Arrays in x86 Assembly

Originally posted in Portuguese

Recently I wrote a 6-article series about x86 Assembly (written in Portuguese, but I'm planning to translate the guide to English soon), covering fundamental concepts of computer architecture and low-level programming while building a minimalist multi-threaded web server.

During the process, I left some important concepts aside for later articles, because if I had tackled them during the series, it would have been even longer than it already was. However, these are concepts that can be addressed separately, like the queues implemented in the thread pool.

And when we talk about queues, it's inevitable to address arrays and how they're organized in computer memory.

In this article, we'll cover fundamental concepts like memory manipulation, registers, and heap memory while implementing arrays.

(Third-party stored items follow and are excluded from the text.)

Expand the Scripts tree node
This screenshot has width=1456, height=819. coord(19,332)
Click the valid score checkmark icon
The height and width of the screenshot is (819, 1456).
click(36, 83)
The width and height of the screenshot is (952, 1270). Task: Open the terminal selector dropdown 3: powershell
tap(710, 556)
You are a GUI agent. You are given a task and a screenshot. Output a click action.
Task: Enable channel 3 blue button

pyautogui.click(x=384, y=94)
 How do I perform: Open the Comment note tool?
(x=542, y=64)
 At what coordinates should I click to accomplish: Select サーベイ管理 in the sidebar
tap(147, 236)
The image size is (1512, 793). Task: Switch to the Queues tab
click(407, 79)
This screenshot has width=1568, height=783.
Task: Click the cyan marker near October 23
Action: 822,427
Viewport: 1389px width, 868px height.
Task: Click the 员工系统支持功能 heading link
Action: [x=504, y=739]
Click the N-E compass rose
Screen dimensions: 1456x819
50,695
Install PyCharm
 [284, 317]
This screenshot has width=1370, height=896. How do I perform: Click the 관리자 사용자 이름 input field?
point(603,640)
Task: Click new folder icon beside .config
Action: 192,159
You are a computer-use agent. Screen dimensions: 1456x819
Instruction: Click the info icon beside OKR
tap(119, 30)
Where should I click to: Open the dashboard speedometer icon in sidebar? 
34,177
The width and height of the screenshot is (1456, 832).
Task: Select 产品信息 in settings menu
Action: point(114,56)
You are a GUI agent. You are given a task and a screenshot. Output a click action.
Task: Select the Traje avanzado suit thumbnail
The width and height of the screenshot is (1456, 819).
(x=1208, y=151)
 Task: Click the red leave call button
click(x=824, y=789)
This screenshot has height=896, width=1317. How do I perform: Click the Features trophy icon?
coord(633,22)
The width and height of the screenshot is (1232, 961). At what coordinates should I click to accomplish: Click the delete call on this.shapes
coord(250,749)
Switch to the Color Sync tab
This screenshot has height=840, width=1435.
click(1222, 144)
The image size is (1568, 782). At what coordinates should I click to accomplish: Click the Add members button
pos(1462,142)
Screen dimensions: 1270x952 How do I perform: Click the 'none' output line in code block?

I'm assuming you're already familiar with x86 Assembly and the GDB tool. If not, I strongly recommend reading my series.


Agenda


Arrays don't exist

Arrays don't exist. Simple as that.

As we saw in part IV of the series, memory is organized contiguously, where information is allocated one after another.

contiguous memory

Suppose we want to declare the following sequence of information:

1, 2, 'H', 0

I know, I know, the types are mixed, but that doesn't matter right now. They all fit in 1 byte

In x86 assembly (let's call it asm for the rest of the article), we can declare this information in the data section like this:

section .data
stuff: db 0x1, 0x2, 0x48, 0x0

Remember that the character 'H' in the ASCII table represents 0x48 in hexadecimal

Using gdb for debugging, we can confirm that this hexadecimal sequence at the stuff label is stored as follows:

# Reading the first hexbyte in stuff
(gdb) x/1xb (void*) &stuff
0x402000 <stuff>:       0x01

# Reading the second hexbyte in stuff
(gdb) x/1xb (void*) &stuff+1
0x402001:       0x02

# Reading the third hexbyte in stuff
(gdb) x/1xb (void*) &stuff+2
0x402002:       0x48

We can also represent the hexadecimal 0x48 in string format using x/s:

(gdb) x/s (void*) &stuff+2
0x402002:       "H"

It's all hexadecimal!

With this, if we want to represent the string "Hello", according to the ASCII table, it could look like this:

section .data
msg: db 0x48, 0x65, 0x6C, 0x6C, 0x6F, 0x0

In gdb, let's check the string representation of the msg label:

(gdb) x/s &msg
0x402000 <msg>: "Hello"

In asm, it's possible to declare the string with direct ASCII table representation:

section .data
msg: db "Hello", 0x0

; same as
; msg: db 0x48, 0x65, 0x6C, 0x6C, 0x6F, 0x0

Strings don't exist either

In other words, it's all hexadecimal in memory. An array, like a string, is simply a contiguous sequence of data with the same size in memory.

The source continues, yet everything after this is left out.